Bella and her five-year-old daughter tested positive for HIV. She now says that she was so sick and desperate, she was just waiting to die. One day, a neighbour told her about the Kalembe Lembe Paediatric Hospital in Kinshasa.
At the UNICEF-supported facility - which also receives assistance from the Clinton Foundation and other partners - Bella got nutritional supplements, antiretroviral (ARV) drugs for herself and her daughter, and counselling.
'Back from death's door'
"I could not believe that after just a few weeks, I was so much better and was gaining weight," recalls Bella, who now weighs 60 kilos. "Then I joined the voluntary group so that I could be helpful to others. I wanted to be part of the hope-givers team."
The 'hope-givers' are parents who are themselves affected or infected by HIV. They volunteer at with the hospital, participating in counselling sessions, making home visits and helping other HIV-affected families with medical, psychological and nutritional support.

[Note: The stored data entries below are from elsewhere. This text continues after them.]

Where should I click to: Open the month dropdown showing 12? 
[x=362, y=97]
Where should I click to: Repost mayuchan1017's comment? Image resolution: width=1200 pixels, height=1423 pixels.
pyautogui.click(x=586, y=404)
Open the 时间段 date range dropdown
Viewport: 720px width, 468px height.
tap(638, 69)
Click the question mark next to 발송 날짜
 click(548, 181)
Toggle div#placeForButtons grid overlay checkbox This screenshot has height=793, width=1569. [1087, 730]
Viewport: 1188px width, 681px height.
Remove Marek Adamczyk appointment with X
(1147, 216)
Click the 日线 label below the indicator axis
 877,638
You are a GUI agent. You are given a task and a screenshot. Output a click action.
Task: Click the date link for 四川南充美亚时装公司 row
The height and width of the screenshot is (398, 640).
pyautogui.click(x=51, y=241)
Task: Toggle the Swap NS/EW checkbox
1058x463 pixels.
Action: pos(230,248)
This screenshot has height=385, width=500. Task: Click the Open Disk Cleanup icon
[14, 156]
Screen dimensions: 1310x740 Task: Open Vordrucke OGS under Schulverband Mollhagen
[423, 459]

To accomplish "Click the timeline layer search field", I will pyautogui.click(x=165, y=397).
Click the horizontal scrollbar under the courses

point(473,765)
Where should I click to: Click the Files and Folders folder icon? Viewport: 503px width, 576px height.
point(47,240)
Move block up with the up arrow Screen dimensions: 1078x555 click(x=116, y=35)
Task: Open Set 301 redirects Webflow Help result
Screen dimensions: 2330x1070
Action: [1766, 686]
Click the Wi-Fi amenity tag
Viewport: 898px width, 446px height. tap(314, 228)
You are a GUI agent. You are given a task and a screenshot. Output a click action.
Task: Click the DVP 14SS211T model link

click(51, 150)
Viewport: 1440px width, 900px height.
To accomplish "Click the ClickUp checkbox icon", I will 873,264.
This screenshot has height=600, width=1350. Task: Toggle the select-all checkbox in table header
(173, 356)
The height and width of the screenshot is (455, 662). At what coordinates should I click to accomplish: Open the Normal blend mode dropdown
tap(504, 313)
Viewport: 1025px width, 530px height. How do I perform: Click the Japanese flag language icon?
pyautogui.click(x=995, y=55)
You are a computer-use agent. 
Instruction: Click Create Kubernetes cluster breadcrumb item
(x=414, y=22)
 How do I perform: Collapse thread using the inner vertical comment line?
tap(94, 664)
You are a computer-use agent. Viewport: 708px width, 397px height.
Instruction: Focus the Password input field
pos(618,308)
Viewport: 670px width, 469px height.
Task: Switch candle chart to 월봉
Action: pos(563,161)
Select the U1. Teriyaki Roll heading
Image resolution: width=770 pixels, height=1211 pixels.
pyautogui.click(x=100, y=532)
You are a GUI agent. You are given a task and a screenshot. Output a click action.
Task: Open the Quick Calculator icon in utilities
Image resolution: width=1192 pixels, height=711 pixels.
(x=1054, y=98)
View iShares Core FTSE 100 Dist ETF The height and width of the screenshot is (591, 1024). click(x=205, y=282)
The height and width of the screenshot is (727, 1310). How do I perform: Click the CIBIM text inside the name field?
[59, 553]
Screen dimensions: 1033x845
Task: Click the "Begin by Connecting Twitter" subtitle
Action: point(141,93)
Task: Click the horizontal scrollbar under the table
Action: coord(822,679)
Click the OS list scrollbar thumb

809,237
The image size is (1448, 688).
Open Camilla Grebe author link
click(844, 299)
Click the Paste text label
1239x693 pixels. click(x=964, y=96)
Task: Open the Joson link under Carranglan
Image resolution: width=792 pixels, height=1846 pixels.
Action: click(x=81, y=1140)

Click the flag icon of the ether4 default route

Asked why she is in this group, another volunteer, Vivi, smiles and replies: "I am not infected myself, but I take care of my sister's infected child. She and her husband died a few years ago when the girl was only eight. She got very sick one day and I was advised to take her here for testing.
"I really thought she was going to die at that young age," Vivi continues. "I kept praying for her. After only a few days of treatment she started feeling better and regaining weight. Today, she is 12 and in good shape. She came back from death's door."
Work to be done
About 3.2 per cent of Congolese are living with HIV. And because of the instability that has followed the country's civil conflict of the 1990s, women are subject to gender-based violence that makes them more vulnerable to the virus.
In 2005, of the 1.3 million people in DR Congo infected with HIV, about 100,000 were pregnant women.
UNICEF is the lead UN agency in the areas of prevention of mother-to-child transmission of HIV, paediatric HIV/AIDS treatment, and care and support for orphans and other vulnerable children.
But reports from the national AIDS programme in 2007 show that much work remains to be done. While 30 per cent of the country's health zones have integrated PMTCT services, many women who are tested for HIV do not come back for their results. And while an estimated 90,000 pregnant women living with HIV need ARVs to prevent transmission to their children, only 3,400 receive treatment.